I would say as far as my choice, PERL would be it if I was going to convert to another language.
What the code does is perform fills and a check sums for INTEL hex and TEX HEX image files. I am aware of the Srec 1.4 program that will work, but it is not an option,because I have to get my code qualified for DO-178B (And my company is leery of using open source code)(They have no problem with open source tools; just code).
I would try to port it to Free Pascal, but with a time limit. If it's too hard, then fall back to a more recently used (by you) language.
Is there any way to test if the new (ported or translated) version behaves the same as the old one?
Given that it is only 1500 lines of code, and that while Pascal had many virtues I/O was not one of them, I would port the whole thing to C, breaking it up into modules and writing some unit tests along the way. Porting to a new Pascal there's a big 'unknown factor' in just how compatible the different dialects are. If you port it to C you'll know by the end of the first day how long the job will take, and once you've done it you'll have it thoroughly nailed, because C will outlive us all. And I agree with Joel Neely; it will always be easy to find another C programmer to maintain it.
Because the program is so small and is mostly I/O and integer manipulation, I don't see a role for C++ here. Not worth the extra complexity.
I would first consider long-term maintainability (including by someone other than you). If, for example, you're the only one who knows PASCAL and you don't want to be the sole owner of maintenance and support for this program, then PASCAL might not be as good a choice as a language with a wider developer base in your shop.
If that is not a decision issue (e.g. multiple developers all equally familiar with the same range of languages), then I'd estimate time for the gnu PASCAL port to time for e.g. the Perl port and go with the target language that would take less time to use.
If that also is not a decision issue (i.e. equivalent level of effort), then I'd look at run-time economy (higher speed, smaller memory footprint).
I think porting 1500 lines of code to any language/platform should not be too hard given the fact that all you need to do is "perform fills" and compute checksums. Personally I would have preferred C# - it has a soothing effect on my mind :) but given your proficiency in C/C++ I would advise that you go with C++ for the simple reason that C++ is the world's best assembly language and will fulfill your requirements perfectly. I think pascal is some what antiquated and new projects should avoid it. Please feel free to correct me if I am wrong.

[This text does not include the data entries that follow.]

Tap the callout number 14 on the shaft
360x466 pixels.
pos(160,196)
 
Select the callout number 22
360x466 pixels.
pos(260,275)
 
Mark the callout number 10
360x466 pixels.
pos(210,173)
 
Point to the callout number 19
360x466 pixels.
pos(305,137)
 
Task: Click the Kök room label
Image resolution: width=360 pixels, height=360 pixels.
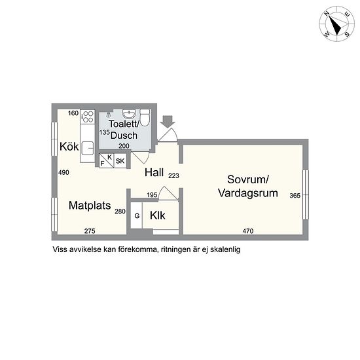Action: tap(69, 147)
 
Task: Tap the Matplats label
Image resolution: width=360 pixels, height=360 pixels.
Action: tap(90, 206)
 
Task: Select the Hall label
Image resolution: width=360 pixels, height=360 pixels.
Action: tap(154, 172)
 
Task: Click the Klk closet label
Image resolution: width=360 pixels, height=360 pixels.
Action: tap(158, 215)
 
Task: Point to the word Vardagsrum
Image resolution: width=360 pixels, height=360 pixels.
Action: tap(248, 193)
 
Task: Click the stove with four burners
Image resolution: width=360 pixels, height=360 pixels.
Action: tap(88, 117)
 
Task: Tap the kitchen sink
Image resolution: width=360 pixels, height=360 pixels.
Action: tap(88, 149)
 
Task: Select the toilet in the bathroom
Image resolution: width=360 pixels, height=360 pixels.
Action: tap(145, 118)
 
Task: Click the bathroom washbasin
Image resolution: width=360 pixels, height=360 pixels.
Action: tap(129, 114)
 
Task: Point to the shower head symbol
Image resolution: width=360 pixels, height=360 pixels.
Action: tap(109, 115)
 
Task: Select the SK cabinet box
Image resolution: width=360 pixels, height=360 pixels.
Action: tap(120, 161)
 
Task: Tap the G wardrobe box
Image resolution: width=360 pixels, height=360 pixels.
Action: tap(137, 216)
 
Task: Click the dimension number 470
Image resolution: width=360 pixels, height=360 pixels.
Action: tap(248, 231)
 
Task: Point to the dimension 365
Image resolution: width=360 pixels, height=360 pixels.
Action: tap(295, 196)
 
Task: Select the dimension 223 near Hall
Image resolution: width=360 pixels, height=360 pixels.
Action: tap(173, 176)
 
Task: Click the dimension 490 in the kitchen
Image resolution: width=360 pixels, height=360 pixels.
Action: tap(63, 172)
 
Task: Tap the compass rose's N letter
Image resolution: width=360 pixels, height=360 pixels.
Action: tap(327, 14)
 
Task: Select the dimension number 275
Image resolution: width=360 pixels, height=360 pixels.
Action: tap(90, 231)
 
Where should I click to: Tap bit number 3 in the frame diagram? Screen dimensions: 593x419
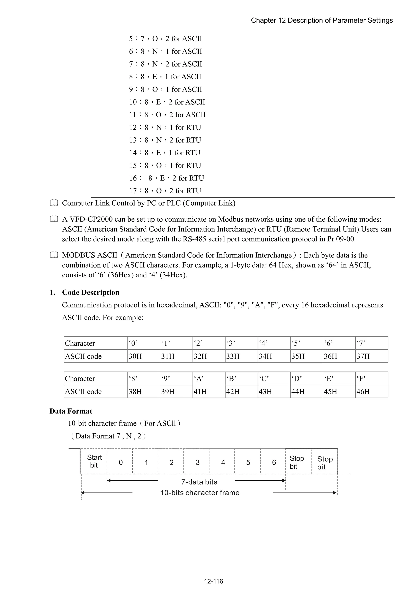click(x=197, y=462)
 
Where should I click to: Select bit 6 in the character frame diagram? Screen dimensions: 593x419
click(x=274, y=462)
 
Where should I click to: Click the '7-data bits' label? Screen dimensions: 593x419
click(x=199, y=482)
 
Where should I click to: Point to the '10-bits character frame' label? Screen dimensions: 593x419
click(x=200, y=492)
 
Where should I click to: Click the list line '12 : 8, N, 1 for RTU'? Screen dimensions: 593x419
click(x=165, y=127)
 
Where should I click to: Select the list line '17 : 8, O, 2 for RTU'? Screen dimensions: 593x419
click(x=165, y=191)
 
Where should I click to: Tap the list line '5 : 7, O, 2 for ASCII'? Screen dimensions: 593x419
click(x=166, y=39)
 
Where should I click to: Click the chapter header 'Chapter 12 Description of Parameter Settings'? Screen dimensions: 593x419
click(x=322, y=20)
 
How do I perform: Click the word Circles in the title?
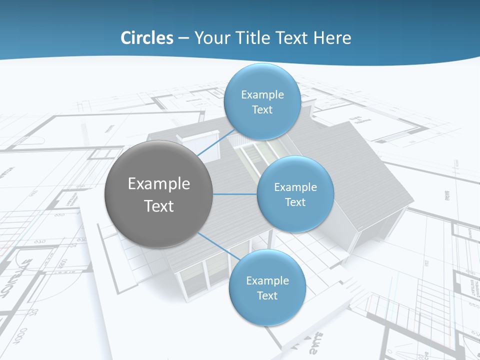point(146,38)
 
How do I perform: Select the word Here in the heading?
point(332,38)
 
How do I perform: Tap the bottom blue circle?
point(267,310)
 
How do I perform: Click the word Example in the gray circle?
point(159,184)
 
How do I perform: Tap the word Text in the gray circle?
point(159,206)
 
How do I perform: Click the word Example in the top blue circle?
point(262,95)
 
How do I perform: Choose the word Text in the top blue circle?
point(262,110)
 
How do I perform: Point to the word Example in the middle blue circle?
point(296,188)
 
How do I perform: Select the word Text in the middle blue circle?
point(295,202)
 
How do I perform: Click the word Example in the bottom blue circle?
point(268,281)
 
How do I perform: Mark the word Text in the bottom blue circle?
point(267,296)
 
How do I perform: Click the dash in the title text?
point(183,38)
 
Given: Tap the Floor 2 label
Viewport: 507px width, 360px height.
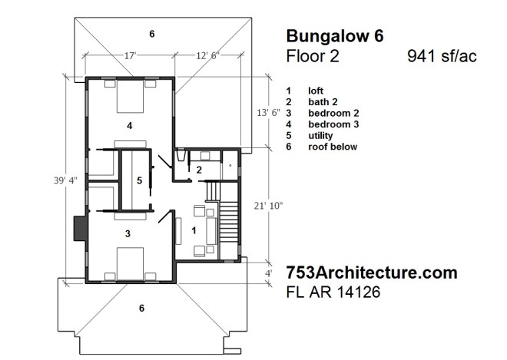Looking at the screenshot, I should pos(312,56).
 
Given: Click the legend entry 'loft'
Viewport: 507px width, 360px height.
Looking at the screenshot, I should pos(316,90).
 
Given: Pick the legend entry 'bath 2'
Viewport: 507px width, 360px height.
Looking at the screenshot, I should pos(322,101).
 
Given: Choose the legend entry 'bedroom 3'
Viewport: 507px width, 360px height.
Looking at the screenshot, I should pos(331,124).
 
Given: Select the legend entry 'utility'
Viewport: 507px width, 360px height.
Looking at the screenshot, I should pos(320,135).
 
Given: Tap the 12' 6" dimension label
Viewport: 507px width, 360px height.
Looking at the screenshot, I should pos(207,55).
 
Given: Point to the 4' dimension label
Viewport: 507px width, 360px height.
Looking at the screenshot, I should pos(268,272).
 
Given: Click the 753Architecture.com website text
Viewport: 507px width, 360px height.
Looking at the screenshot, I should pos(371,272).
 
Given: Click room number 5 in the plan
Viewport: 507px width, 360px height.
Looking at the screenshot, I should pos(138,180).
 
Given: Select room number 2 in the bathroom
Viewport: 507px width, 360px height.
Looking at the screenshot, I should pos(198,170).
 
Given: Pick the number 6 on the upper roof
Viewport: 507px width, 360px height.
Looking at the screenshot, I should pos(152,34).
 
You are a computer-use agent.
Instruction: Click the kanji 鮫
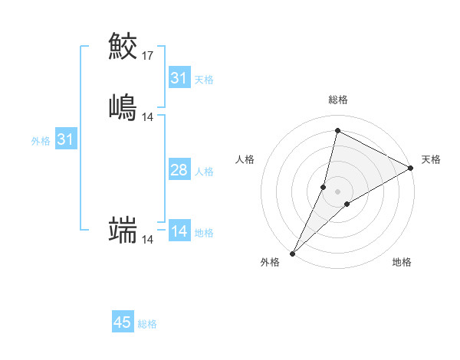coord(123,45)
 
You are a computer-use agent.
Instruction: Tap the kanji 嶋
coord(123,106)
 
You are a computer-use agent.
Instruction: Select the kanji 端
coord(123,229)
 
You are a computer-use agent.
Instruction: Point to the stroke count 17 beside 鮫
coord(148,56)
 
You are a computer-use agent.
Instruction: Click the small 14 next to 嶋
coord(148,117)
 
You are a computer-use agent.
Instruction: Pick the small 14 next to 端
coord(148,240)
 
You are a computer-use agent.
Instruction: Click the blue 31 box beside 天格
coord(179,78)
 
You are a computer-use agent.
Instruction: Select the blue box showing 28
coord(179,170)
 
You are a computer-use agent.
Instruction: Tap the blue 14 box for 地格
coord(179,231)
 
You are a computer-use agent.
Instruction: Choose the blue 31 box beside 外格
coord(65,139)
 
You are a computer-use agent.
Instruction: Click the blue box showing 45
coord(123,322)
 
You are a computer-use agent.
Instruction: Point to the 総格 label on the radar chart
coord(337,100)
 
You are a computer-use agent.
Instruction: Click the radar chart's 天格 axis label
coord(431,159)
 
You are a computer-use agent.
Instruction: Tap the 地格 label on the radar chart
coord(402,262)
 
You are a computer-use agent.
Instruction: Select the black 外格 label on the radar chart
coord(270,262)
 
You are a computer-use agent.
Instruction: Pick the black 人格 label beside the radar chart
coord(245,159)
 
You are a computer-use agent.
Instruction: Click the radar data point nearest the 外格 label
coord(292,253)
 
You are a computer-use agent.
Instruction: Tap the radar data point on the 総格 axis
coord(337,131)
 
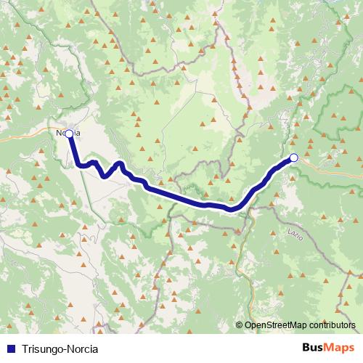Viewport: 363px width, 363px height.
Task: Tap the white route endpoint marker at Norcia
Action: click(69, 134)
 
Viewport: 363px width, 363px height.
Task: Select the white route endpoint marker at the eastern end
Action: click(293, 158)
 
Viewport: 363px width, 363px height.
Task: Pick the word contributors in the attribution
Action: click(334, 325)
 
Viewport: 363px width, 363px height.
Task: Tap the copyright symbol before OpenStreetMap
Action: click(240, 325)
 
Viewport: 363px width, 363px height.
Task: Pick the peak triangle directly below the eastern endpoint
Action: click(294, 180)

Programming in C is a chore and to leave some room for further enhancements to your program C++ seems to be the best option. Also do not forget unlike C, C++ has some very capable libraries backing it up (STL, Boost etc).
I always try to write programs as much as possible in the language the company mainly uses.
It makes no sense to resort to a scripting language (because it is a fragment easier) if there are six programmers sitting doing C++ in the company, increasing the language requirements on the next hire.
Personally I resent Perl because, well, the syntax is slightly cryptographic. Moreover it is not such a "corporate" language, specially not here, and outside of the Unix sysadmin corner it is hard to find people that are really versed in it (*)
Note that this is just a write-up from my current viewpoint, which is mostly that of a programmer in a small shop with big commercial clients that force their practices on us. YMMV.
(*) webdevels do mostly ASP.NET here.